> _AIM OF THE TASK_
Rewrite the listing below with every "GUI agent" replaced by "screen assistant", leaving all other text unchanged.

> _DATA SHOWN_
BEGIN
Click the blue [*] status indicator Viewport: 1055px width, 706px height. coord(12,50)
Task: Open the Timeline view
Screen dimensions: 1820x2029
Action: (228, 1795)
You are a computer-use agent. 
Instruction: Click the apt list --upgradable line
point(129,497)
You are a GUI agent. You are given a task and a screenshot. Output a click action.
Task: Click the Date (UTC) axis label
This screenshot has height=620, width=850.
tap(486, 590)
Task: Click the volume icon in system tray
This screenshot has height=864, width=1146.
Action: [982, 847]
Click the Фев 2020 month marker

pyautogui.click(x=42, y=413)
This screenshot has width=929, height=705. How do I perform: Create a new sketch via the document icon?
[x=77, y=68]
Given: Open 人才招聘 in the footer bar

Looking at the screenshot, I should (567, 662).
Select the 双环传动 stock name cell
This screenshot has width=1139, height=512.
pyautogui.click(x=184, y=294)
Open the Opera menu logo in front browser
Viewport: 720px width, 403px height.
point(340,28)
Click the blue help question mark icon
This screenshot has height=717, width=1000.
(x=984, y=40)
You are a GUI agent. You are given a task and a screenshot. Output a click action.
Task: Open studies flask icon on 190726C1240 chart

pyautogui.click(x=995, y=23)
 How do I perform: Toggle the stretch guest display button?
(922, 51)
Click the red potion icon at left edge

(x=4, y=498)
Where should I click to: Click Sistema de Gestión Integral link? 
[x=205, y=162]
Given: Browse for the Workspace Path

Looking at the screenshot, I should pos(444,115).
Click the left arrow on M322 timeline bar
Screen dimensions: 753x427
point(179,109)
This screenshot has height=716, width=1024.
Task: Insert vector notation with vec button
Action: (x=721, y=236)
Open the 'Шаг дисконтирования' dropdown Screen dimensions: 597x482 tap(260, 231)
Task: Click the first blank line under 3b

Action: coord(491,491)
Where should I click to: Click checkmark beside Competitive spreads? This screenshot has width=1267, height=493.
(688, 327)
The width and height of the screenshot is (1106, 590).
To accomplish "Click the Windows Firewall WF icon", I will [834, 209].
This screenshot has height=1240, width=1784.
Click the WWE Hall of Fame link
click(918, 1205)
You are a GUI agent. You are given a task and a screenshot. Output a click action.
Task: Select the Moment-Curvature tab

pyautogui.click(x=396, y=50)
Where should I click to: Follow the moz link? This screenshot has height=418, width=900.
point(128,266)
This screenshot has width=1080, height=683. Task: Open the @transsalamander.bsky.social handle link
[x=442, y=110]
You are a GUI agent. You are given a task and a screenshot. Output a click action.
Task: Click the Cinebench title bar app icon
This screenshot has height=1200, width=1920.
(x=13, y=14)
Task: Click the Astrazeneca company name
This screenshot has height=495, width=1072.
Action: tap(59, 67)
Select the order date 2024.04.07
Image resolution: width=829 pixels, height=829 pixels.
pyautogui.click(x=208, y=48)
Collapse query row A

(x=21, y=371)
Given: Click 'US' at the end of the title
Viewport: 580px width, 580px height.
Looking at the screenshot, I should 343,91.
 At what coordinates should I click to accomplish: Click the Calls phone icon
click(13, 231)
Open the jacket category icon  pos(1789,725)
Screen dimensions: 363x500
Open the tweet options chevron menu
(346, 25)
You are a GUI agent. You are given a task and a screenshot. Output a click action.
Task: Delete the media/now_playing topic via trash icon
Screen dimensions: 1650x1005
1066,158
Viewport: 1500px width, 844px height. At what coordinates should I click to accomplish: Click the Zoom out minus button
END
> _CORRECT RESPONSE_
Click the blue [*] status indicator Viewport: 1055px width, 706px height. coord(12,50)
Task: Open the Timeline view
Screen dimensions: 1820x2029
Action: (228, 1795)
You are a computer-use agent. 
Instruction: Click the apt list --upgradable line
point(129,497)
You are a screen assistant. You are given a task and a screenshot. Output a click action.
Task: Click the Date (UTC) axis label
This screenshot has height=620, width=850.
tap(486, 590)
Task: Click the volume icon in system tray
This screenshot has height=864, width=1146.
Action: [982, 847]
Click the Фев 2020 month marker

pyautogui.click(x=42, y=413)
This screenshot has width=929, height=705. How do I perform: Create a new sketch via the document icon?
[x=77, y=68]
Given: Open 人才招聘 in the footer bar

Looking at the screenshot, I should (567, 662).
Select the 双环传动 stock name cell
This screenshot has width=1139, height=512.
pyautogui.click(x=184, y=294)
Open the Opera menu logo in front browser
Viewport: 720px width, 403px height.
point(340,28)
Click the blue help question mark icon
This screenshot has height=717, width=1000.
(x=984, y=40)
You are a screen assistant. You are given a task and a screenshot. Output a click action.
Task: Open studies flask icon on 190726C1240 chart

pyautogui.click(x=995, y=23)
 How do I perform: Toggle the stretch guest display button?
(922, 51)
Click the red potion icon at left edge

(x=4, y=498)
Where should I click to: Click Sistema de Gestión Integral link? 
[x=205, y=162]
Given: Browse for the Workspace Path

Looking at the screenshot, I should pos(444,115).
Click the left arrow on M322 timeline bar
Screen dimensions: 753x427
point(179,109)
This screenshot has height=716, width=1024.
Task: Insert vector notation with vec button
Action: (x=721, y=236)
Open the 'Шаг дисконтирования' dropdown Screen dimensions: 597x482 tap(260, 231)
Task: Click the first blank line under 3b

Action: coord(491,491)
Where should I click to: Click checkmark beside Competitive spreads? This screenshot has width=1267, height=493.
(688, 327)
The width and height of the screenshot is (1106, 590).
To accomplish "Click the Windows Firewall WF icon", I will [834, 209].
This screenshot has height=1240, width=1784.
Click the WWE Hall of Fame link
click(918, 1205)
You are a screen assistant. You are given a task and a screenshot. Output a click action.
Task: Select the Moment-Curvature tab

pyautogui.click(x=396, y=50)
Where should I click to: Follow the moz link? This screenshot has height=418, width=900.
point(128,266)
This screenshot has width=1080, height=683. Task: Open the @transsalamander.bsky.social handle link
[x=442, y=110]
You are a screen assistant. You are given a task and a screenshot. Output a click action.
Task: Click the Cinebench title bar app icon
This screenshot has height=1200, width=1920.
(x=13, y=14)
Task: Click the Astrazeneca company name
This screenshot has height=495, width=1072.
Action: tap(59, 67)
Select the order date 2024.04.07
Image resolution: width=829 pixels, height=829 pixels.
pyautogui.click(x=208, y=48)
Collapse query row A

(x=21, y=371)
Given: Click 'US' at the end of the title
Viewport: 580px width, 580px height.
Looking at the screenshot, I should 343,91.
 At what coordinates should I click to accomplish: Click the Calls phone icon
click(13, 231)
Open the jacket category icon  pos(1789,725)
Screen dimensions: 363x500
Open the tweet options chevron menu
(346, 25)
You are a screen assistant. You are given a task and a screenshot. Output a click action.
Task: Delete the media/now_playing topic via trash icon
Screen dimensions: 1650x1005
1066,158
Viewport: 1500px width, 844px height. At what coordinates should I click to accomplish: Click the Zoom out minus button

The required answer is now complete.